[Records from a dataset]

------------------------------

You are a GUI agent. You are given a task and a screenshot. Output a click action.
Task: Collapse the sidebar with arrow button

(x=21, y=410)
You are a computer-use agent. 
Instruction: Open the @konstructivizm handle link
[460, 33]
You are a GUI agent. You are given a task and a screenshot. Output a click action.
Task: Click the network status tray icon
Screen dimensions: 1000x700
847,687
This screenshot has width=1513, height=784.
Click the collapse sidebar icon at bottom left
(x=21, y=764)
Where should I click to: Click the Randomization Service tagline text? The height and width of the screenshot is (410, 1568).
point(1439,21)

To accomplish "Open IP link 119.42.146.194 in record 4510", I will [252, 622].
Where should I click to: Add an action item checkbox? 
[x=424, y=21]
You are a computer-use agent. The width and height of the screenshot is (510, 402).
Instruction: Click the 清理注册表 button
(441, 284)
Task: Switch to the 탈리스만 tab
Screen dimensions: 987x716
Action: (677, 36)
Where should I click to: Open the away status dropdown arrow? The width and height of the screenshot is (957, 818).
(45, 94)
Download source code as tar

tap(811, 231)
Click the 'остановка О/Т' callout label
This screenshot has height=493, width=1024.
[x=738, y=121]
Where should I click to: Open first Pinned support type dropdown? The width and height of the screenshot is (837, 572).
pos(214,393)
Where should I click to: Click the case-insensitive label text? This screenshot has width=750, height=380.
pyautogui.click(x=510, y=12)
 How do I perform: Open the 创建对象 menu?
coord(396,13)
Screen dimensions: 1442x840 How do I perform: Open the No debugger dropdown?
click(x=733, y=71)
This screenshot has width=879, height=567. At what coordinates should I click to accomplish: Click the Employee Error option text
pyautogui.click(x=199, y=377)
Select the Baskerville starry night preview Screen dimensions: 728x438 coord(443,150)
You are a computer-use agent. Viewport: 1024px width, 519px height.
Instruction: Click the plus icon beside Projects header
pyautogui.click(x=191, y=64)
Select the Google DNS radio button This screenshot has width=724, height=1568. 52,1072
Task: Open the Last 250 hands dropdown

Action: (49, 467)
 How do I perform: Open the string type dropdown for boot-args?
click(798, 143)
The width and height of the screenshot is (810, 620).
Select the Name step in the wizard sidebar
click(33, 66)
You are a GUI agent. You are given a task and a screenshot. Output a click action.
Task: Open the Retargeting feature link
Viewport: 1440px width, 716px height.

------------------------------

### PROBLEM DETAILS
Once you reach the line that contains "How do I perform: Open the string", print it and every line after it exactly as written, stopping at the last line of the records and adding nothing.

### SOLUTION FOR THIS EXERCISE
 How do I perform: Open the string type dropdown for boot-args?
click(798, 143)
The width and height of the screenshot is (810, 620).
Select the Name step in the wizard sidebar
click(33, 66)
You are a GUI agent. You are given a task and a screenshot. Output a click action.
Task: Open the Retargeting feature link
Viewport: 1440px width, 716px height.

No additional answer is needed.